Me incrusto los lentes de vista cansada,
parecidos a los que él usó frente a sus nóminas y facturas, y leo alguna de mis
propias páginas. Erigido en el severo-pluscuamperfecto-abuelo-Joaquín, de
inmediato –iracundo, con golpes de puño sobre la mesa- me escandalizo y me
desheredo... Pero sé que la abuela María, y sus hijas Conchita y Trini, siempre
todopoderosas con el abuelo, conseguirán con sus mimos todo tipo de
absoluciones. A final de cuentas, ¿de qué sirven los trazos en el papel, por
más impropios que se pretendan? Y un sensato hombre de edad, ¿de veras puede
escandalizarse de vidas privadas?
Abuelo y nieto se
desvanecerán algún día en una foto que se parecerá a ambos. A lo mejor hubiese
querido intentar alguna de las travesuras de su nieto, pero con esas dos
atorrantes niñas que mantener y mimar y dotar de una Ejemplar Imagen Paterna a
todas horas, no podía permitirse ninguna calaverada. Estaba atrapado.

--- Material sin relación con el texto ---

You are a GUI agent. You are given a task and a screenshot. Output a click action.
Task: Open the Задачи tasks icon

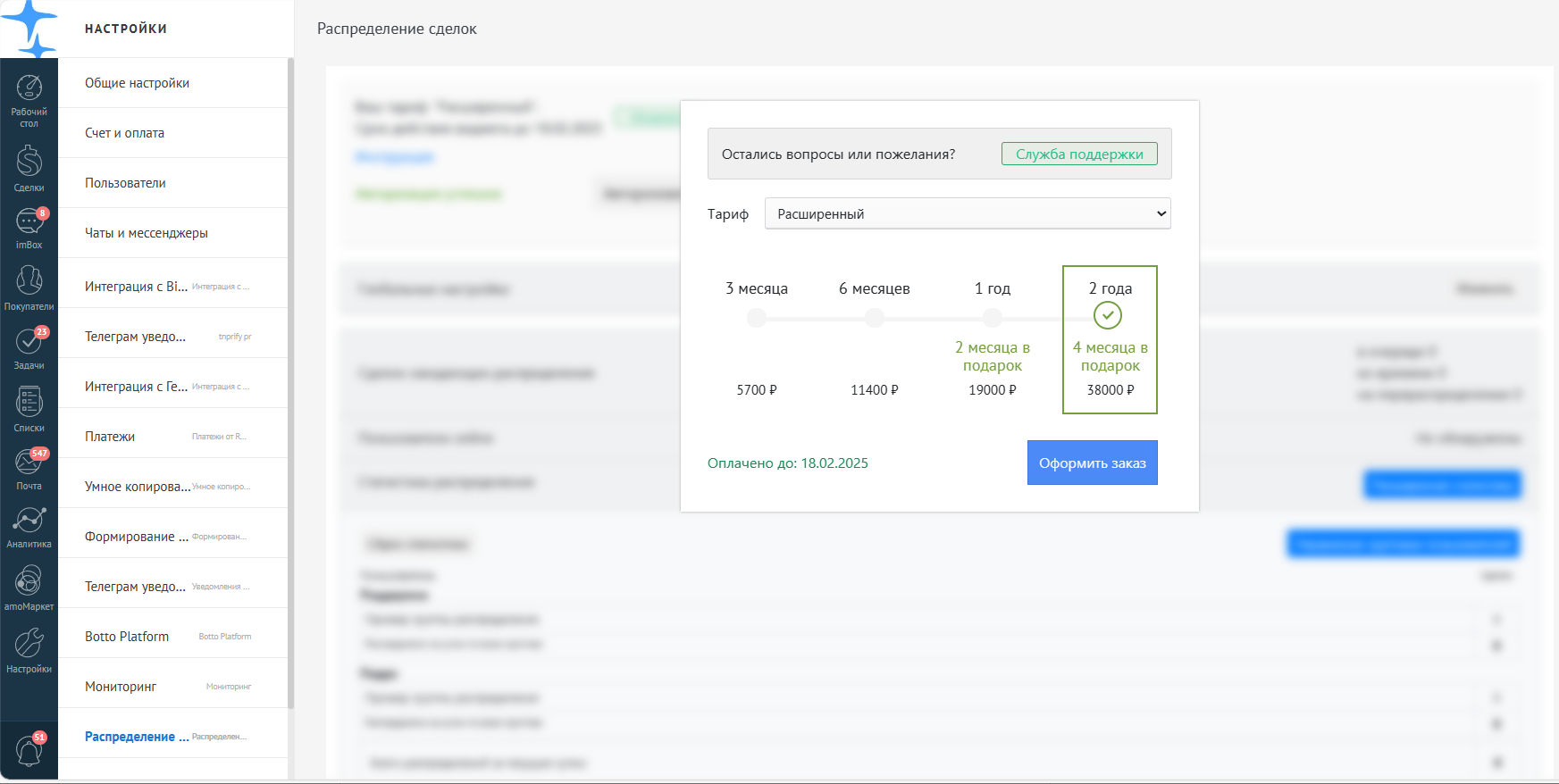click(29, 348)
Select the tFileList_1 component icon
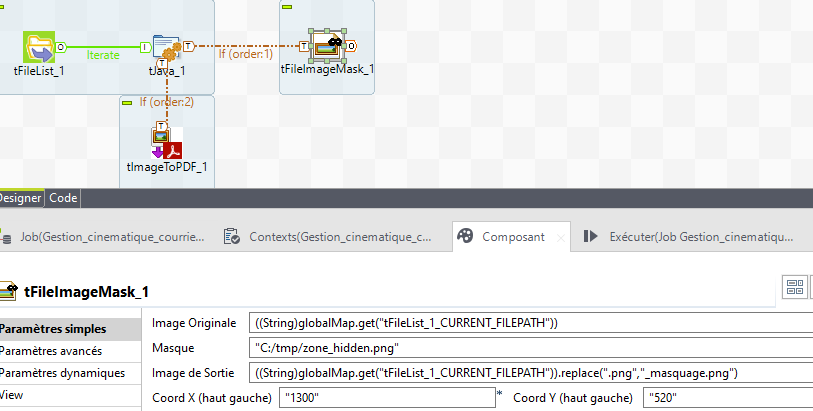This screenshot has height=411, width=813. click(39, 46)
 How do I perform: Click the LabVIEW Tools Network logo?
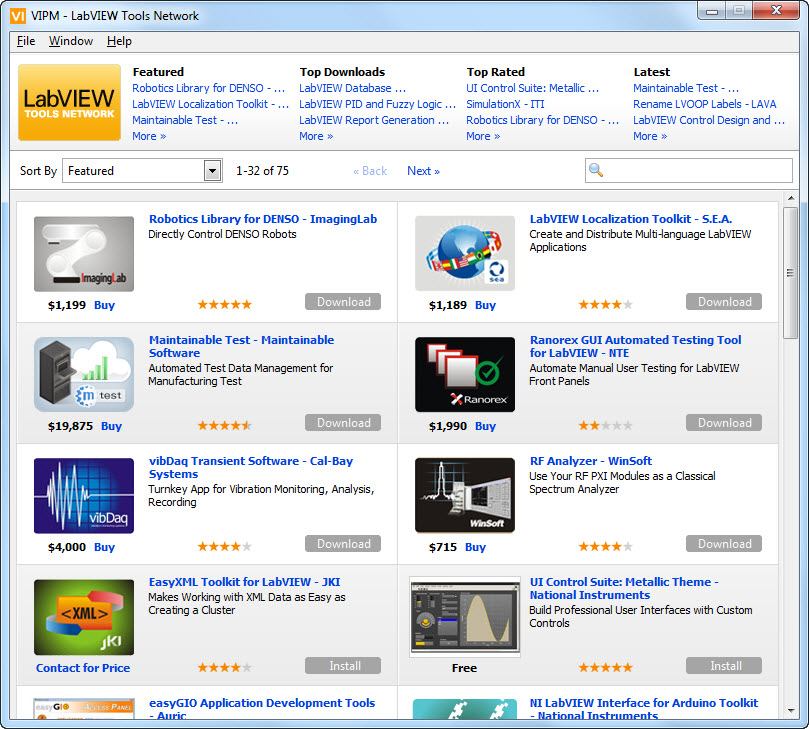[x=69, y=103]
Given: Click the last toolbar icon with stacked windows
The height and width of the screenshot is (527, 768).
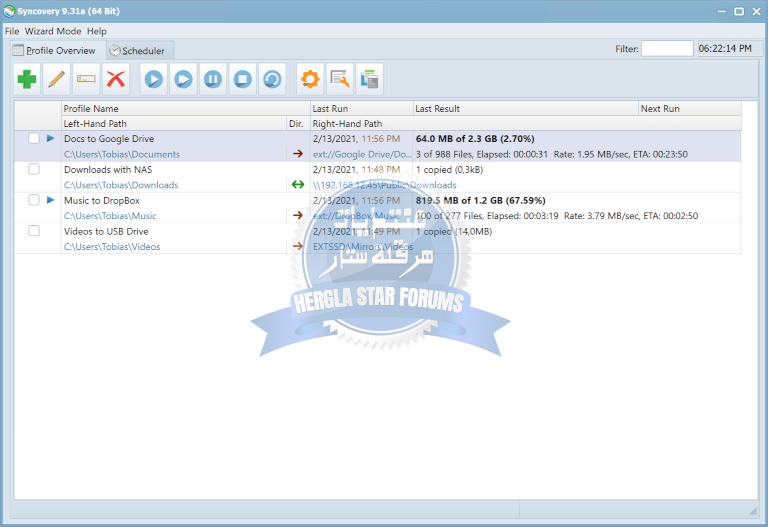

A veces los abuelos sueñan con nietos
bizarros, y viceversa. Y desde algunas de nuestras (de)semejanzas entre sombras
intercambiamos guiños cómplices, familiares. Por lo demás, los parientes son
olvidadizos y ahora soy el único que continúa recordándolo o inventándolo:
murió hace medio siglo, y soy quien conserva sus dos fotos y sus siete cartas.